**Directive**
Repeat the data starting with the line with "Click the 元宇宙 keyword input field" and going on through the line with "tap(1018, 252)", swapping "Eraser" for "Brush" and leaving everything else unchanged.

-- start --

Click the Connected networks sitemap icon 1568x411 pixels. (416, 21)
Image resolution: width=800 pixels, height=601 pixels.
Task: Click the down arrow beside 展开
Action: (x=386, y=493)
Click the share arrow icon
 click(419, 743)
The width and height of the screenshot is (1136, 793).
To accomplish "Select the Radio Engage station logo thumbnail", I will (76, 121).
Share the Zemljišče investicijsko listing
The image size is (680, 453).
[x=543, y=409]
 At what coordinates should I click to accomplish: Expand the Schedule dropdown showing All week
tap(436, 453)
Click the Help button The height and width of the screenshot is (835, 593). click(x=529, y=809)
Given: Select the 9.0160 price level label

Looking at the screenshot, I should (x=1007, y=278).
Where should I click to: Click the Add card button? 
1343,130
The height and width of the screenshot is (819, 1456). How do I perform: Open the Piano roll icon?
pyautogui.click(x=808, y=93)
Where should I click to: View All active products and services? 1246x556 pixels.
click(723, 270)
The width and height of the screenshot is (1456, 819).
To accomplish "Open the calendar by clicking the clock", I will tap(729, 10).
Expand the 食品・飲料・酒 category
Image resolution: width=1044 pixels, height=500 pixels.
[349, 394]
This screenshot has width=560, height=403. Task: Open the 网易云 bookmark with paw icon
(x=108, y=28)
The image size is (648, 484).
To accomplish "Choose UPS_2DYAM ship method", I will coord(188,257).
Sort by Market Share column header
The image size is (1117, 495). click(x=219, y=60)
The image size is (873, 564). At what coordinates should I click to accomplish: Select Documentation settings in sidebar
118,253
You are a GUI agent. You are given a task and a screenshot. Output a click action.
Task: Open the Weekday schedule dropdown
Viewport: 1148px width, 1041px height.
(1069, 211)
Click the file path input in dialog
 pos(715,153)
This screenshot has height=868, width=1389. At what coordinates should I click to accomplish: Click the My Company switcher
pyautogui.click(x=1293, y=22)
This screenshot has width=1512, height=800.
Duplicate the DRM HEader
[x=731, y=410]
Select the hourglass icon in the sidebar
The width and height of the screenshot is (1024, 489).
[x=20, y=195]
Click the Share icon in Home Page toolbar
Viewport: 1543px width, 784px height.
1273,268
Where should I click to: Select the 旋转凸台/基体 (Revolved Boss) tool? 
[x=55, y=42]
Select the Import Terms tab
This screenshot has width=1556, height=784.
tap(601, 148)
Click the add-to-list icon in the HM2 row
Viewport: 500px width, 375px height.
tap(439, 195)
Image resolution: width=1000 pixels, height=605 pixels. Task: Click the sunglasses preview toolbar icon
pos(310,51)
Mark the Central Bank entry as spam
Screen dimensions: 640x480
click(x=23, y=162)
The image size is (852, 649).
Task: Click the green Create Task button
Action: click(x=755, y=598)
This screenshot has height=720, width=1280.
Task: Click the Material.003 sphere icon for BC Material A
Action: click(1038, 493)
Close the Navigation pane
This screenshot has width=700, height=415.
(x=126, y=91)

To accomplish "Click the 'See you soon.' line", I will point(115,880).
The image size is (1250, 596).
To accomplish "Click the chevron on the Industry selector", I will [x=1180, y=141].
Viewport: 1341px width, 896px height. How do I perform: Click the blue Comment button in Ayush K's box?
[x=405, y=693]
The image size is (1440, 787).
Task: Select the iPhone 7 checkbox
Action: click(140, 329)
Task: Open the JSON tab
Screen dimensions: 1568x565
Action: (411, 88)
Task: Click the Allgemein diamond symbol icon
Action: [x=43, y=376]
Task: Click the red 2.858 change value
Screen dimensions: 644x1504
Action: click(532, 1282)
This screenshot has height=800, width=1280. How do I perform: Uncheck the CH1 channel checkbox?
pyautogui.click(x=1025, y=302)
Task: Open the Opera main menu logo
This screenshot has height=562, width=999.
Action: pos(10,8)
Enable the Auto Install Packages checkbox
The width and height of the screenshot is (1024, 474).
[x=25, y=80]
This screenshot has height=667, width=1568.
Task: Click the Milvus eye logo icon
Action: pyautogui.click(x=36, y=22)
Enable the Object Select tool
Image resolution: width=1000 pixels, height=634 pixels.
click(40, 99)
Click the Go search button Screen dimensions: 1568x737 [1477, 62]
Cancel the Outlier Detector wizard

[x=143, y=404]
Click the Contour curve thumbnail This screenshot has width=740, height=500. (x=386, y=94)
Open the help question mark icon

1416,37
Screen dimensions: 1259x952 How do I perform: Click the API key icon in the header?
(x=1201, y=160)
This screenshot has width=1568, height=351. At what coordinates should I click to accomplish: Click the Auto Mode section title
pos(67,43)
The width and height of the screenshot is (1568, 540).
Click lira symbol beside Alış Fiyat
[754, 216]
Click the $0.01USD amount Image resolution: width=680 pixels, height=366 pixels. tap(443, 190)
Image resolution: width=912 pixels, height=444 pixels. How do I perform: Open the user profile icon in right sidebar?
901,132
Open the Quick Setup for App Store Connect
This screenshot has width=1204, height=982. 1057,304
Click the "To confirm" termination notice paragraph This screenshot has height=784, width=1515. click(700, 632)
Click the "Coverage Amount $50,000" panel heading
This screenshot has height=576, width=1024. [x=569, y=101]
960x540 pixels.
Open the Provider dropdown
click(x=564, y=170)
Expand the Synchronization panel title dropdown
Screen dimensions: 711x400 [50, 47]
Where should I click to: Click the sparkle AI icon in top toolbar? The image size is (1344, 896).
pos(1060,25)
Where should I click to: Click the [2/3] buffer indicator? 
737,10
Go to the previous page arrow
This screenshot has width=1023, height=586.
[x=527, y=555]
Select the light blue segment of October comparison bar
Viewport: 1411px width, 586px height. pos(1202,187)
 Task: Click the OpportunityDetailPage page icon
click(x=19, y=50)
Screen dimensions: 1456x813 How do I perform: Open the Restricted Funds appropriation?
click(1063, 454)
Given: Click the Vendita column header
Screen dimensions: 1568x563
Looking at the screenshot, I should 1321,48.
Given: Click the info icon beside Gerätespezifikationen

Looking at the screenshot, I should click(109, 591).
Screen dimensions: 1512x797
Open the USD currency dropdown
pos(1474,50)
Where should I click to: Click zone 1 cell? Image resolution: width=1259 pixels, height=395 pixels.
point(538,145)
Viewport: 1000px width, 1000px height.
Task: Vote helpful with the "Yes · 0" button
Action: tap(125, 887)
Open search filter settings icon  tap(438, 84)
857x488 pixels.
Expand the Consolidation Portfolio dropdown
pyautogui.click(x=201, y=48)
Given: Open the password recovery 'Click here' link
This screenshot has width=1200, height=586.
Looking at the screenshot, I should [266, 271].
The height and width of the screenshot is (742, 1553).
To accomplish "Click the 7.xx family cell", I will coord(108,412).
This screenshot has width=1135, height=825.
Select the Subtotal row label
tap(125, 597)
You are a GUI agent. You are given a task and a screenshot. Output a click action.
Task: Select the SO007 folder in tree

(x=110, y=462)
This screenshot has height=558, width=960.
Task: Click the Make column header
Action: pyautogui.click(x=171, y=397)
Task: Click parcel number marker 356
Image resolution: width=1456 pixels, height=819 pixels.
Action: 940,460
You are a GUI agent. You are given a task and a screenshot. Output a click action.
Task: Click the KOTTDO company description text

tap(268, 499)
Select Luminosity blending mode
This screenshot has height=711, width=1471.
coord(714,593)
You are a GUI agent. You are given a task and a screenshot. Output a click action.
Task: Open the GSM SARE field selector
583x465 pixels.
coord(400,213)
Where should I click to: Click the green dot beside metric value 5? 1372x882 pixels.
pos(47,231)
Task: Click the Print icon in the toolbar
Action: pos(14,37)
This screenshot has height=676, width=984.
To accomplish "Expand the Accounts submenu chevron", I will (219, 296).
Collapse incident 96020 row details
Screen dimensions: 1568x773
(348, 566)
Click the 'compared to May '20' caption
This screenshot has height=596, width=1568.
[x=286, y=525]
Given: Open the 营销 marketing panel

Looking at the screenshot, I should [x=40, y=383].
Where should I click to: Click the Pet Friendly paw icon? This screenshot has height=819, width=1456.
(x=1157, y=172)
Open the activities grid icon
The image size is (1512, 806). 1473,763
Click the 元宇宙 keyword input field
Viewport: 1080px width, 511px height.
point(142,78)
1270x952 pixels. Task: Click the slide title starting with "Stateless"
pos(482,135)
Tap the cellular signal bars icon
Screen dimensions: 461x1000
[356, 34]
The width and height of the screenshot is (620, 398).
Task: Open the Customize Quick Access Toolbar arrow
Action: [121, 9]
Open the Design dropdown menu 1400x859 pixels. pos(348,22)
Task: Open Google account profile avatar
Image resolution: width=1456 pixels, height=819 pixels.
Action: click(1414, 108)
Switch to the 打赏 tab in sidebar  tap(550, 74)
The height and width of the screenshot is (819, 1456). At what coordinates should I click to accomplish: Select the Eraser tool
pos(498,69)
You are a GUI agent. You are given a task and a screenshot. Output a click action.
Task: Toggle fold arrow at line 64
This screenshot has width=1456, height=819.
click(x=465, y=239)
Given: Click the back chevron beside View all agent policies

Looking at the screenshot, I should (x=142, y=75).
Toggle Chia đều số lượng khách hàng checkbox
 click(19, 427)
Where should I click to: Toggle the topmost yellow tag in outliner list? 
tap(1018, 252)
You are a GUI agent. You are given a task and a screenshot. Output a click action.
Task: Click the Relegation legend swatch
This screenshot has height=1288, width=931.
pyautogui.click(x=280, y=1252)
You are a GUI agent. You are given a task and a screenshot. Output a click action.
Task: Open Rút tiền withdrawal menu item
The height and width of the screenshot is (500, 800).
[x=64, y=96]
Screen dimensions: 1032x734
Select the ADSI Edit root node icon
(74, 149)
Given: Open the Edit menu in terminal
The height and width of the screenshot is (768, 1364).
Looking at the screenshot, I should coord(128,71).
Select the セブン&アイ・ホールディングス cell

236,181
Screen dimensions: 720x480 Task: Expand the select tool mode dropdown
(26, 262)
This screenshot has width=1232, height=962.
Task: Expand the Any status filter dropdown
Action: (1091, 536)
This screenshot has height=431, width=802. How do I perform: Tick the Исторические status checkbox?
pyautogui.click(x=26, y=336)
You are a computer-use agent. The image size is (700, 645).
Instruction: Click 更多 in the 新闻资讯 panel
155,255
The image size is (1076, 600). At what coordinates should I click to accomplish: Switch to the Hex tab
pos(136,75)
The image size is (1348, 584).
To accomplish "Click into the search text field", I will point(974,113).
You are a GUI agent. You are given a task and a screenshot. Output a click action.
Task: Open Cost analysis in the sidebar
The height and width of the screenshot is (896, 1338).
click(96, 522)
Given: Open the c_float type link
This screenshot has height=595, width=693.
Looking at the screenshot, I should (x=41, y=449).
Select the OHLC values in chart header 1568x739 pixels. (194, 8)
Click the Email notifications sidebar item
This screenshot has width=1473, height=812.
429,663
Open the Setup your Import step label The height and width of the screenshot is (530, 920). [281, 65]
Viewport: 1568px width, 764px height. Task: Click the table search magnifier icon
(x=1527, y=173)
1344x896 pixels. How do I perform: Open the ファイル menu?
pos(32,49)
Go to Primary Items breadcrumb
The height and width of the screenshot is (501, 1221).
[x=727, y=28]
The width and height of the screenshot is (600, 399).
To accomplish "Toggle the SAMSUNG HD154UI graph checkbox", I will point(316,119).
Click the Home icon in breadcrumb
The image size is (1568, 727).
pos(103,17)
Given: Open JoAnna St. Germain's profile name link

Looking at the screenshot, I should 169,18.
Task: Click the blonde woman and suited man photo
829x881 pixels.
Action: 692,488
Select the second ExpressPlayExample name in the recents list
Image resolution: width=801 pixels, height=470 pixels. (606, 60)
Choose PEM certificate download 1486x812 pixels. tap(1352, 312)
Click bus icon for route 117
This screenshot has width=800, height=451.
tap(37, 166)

-- end --

**Response to this task**
Click the 元宇宙 keyword input field
Viewport: 1080px width, 511px height.
point(142,78)
1270x952 pixels. Task: Click the slide title starting with "Stateless"
pos(482,135)
Tap the cellular signal bars icon
Screen dimensions: 461x1000
[356, 34]
The width and height of the screenshot is (620, 398).
Task: Open the Customize Quick Access Toolbar arrow
Action: [121, 9]
Open the Design dropdown menu 1400x859 pixels. pos(348,22)
Task: Open Google account profile avatar
Image resolution: width=1456 pixels, height=819 pixels.
Action: click(1414, 108)
Switch to the 打赏 tab in sidebar  tap(550, 74)
The height and width of the screenshot is (819, 1456). At what coordinates should I click to accomplish: Select the Brush tool
pos(498,69)
You are a GUI agent. You are given a task and a screenshot. Output a click action.
Task: Toggle fold arrow at line 64
This screenshot has width=1456, height=819.
click(x=465, y=239)
Given: Click the back chevron beside View all agent policies

Looking at the screenshot, I should (x=142, y=75).
Toggle Chia đều số lượng khách hàng checkbox
 click(19, 427)
Where should I click to: Toggle the topmost yellow tag in outliner list? 
tap(1018, 252)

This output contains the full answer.